PROBLEMS TO SOLVE »
a: Answer these questions using the lecture notes:
(i) Where on the system is email stored?
(ii) Which database does the class plan to use?
(iii) What does SQL stand for?
b: Return every line of the rows that contains the string "computer", and treat case as significant.

WebFund 2016W Lecture 11: Difference between revisions

Latest revision as of 21:49, 28 February 2016

Video

The video for the lecture given on February 23, 2016 is now available.

Notes

In-class Notes

Lecture 11
----------

Databases

/var/spool/mail
  - where email is stored
  - one file per user

my mail inbox in /var/spool/mail/soma

Who accesses this file?
  - mail client
  - mail server

What happens if the mail server delivers mail while I'm going
through my email (deleting, filing)
 - unless you lock it, you lose mail, mail client will overwrite
   inbox and delete new messages
 - solution: lock the inbox
     create a soma.lock file
     (inside it has the process ID of the accessing process)

This is a bad idea that does not scale
Instead, use a database
 - concurrent access
 - data persistence



What kind of database?
 - key-value stores
    like a filesystem for very small files,
    with search
 - document store  <-- we'll use this
    values have structure
    can index on values
 - relational database
    sets of tables
    tables have rows and columns
    relations between tables
    example: names and addresses
      - rows are individual people
      - columns are first name, last name, address, city, etc.
    relation example: customers and purchases
      - each purchase (invoice) has item purchased, price, and
        customer ID
      - customer table connects customer ID and name, address, etc

We're going to use MongoDB, a document store, not a relational
database.
  - stores JSON-like documents
  - scriptable in JavaScript

If we were to use a relational database, we'd have to learn SQL
  - Structured Query Language
  - many man implementations
     Oracle, MySQL (MariaDB), PostgreSQL, MS SQL Server, SQLite, etc
  - you mainly need a relational database to handle transactions

Transaction
 - what if a change to a database involves multiple tables?

RECORDS SUPPLIED »

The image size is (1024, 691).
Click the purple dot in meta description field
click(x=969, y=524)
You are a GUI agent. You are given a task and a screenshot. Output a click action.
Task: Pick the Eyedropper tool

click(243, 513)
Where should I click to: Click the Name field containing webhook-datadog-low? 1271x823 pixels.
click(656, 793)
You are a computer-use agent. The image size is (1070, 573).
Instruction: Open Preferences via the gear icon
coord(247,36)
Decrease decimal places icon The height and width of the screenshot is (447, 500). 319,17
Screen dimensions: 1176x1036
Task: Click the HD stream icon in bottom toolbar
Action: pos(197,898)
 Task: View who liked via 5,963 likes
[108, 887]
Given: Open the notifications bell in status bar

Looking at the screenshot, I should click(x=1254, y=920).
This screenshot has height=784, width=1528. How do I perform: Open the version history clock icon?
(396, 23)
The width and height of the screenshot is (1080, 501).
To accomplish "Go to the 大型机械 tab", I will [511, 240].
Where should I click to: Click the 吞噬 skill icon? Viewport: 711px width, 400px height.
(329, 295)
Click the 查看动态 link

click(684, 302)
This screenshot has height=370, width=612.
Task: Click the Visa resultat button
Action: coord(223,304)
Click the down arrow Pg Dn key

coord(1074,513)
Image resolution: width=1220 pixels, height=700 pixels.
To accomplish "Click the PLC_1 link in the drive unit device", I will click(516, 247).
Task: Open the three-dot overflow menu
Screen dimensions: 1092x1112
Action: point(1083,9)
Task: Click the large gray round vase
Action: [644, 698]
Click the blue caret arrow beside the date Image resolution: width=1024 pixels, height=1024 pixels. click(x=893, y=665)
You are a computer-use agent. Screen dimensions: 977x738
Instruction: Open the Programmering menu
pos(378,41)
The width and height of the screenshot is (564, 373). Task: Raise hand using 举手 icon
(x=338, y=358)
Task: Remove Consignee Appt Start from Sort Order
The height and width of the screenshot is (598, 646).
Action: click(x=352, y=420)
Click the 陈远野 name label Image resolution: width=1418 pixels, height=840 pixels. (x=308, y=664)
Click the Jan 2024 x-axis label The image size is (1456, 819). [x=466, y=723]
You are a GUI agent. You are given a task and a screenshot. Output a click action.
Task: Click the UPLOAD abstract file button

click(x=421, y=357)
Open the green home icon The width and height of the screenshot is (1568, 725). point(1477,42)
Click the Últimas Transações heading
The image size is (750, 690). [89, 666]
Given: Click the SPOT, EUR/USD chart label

REPLIES »
a:
(i) In /var/spool/mail, with one file per user.
(ii) MongoDB, a document store.
(iii) Structured Query Language.

b:
You are a computer-use agent. The image size is (1070, 573).
You are a computer-use agent. Screen dimensions: 977x738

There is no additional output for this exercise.